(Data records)
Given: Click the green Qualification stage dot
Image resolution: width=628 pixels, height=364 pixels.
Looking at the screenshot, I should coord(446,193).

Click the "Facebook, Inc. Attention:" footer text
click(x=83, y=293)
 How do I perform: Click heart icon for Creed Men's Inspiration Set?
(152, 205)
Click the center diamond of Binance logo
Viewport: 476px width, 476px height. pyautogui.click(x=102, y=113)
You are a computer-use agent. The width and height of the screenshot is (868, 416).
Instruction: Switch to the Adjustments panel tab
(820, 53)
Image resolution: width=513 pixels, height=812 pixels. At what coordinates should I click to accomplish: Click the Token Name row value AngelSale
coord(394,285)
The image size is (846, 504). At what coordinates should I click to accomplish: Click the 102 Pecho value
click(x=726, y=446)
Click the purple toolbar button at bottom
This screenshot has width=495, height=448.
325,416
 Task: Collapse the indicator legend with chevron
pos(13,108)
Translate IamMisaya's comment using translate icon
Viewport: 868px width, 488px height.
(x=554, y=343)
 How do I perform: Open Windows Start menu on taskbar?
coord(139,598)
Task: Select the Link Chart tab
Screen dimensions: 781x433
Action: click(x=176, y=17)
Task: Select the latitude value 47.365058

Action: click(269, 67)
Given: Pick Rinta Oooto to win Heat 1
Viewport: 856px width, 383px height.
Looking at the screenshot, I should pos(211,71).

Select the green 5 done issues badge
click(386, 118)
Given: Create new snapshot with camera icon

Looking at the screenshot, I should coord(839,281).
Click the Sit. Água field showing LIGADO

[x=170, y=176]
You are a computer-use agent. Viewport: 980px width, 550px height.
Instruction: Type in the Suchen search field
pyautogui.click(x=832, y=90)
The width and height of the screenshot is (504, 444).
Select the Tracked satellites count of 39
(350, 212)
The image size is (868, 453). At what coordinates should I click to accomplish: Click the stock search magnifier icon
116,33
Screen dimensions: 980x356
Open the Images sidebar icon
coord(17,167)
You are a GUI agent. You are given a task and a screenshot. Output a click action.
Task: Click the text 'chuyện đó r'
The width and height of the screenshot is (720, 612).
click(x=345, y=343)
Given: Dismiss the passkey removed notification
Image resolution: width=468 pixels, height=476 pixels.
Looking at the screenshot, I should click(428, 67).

◆ BRIEF: Using the entries above, work out how many lines contain the string "computer". Respond with that number alone.

◆ ANSWER FOR THIS EXERCISE: 2